Neonatal Ataxia (BNAt)
Acronym: | BNAt |
Gene: | GRM1 |
Mutation: | 62-bp exon 8 insertion |
Inheritance: | Autosomal recessive |
Sample type: | CHS (Cheek Swab), WBE (Whole Blood EDTA) |
Genetics and characteristics
Neonatal ataxia is an autosomal recessive disease of Coton de Tulear dogs. The ataxia of affected dogs becomes apparent as soon as their littermates develop coordinated movements. The affected puppies exhibit titubation of the head and intention tremors and most are unable to walk. They have delayed righting reflexes and severely decreased or absent proprioceptive positioning and show fine vertical ocular tremors at rest. There is no progression or remission of clinical signs. Ultrastructural abnormalities can be observed in the molecular layer of the cerebellum.
Neonatal Ataxia is inherited as a recessive trait. That means that for a pup to be affected, it must have two copies of the defective gene. For this to happen, both parents must be carriers. They each have one copy of the defective gene that they passed on to the unlucky pup. They do not show signs of the disease because they also have one copy of the normal gene which is enough for their brains to function normally. About 10% of Coton de Tulear are carriers of the genetic mutation responsible for the disease.
Results Reported As
Test Result |
Interpretation of test result |
CLEAR |
Tested mutation was not detected in animal with „clear“ result. Animal tested as clear has wild-type allele in homozygous state (i.e. two pairs of healthy alleles). It will not develop disease caused by tested mutation.* It will pass only wild-type allele to its offspring. |
CARRIER |
Tested mutation was detected in animal with „carrier“ result. Animal tested as carrier has one wild-type and one mutation allele, it is in heterozygous state. It will not develop disease caused by tested mutation.* It can pass wild-type or mutation allele to its offspring. |
AFFECTED |
Tested mutation was detected in animal with „affected“ result. Animal tested as affected has two copies of mutation alleles affecting the gene. It is likely the animal will experience a genetic disorder due to this mutation.** It will pass only mutation allele to its offspring. |
*Test excludes only tested mutation but not possible unknown mutations or factors that can lead to similar condition/symptoms.
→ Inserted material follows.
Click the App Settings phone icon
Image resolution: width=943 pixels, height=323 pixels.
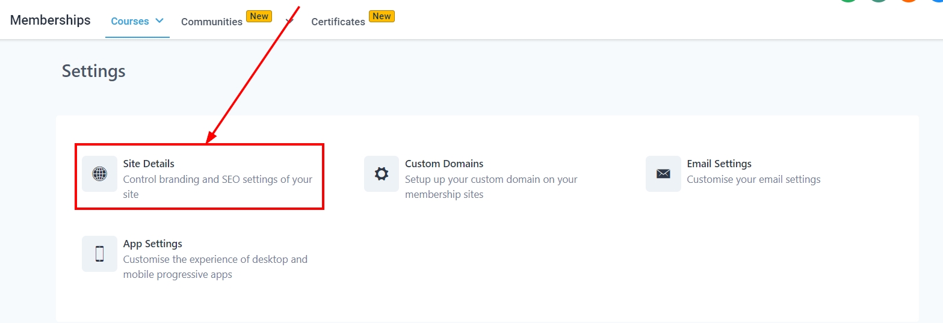(x=99, y=254)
** Potential unknown mutations or multiple other factors can possibly affect the likelihood of experiencing a genetic disorder.
References:
Zeng, R., Farias, F.H.G., Johnson, G.S., McKay, S.D., Schnabel, R.D., Decker, J.E., Taylor, J.F., Mann, C.S., Katz, M.L., Johnson, G.C., et al. (2011). A truncated retrotransposon disrupts the GRM1 coding sequence in Coton de Tulear dogs with Bandera’s neonatal ataxia. J. Vet. Intern. Med. 25, 267–272.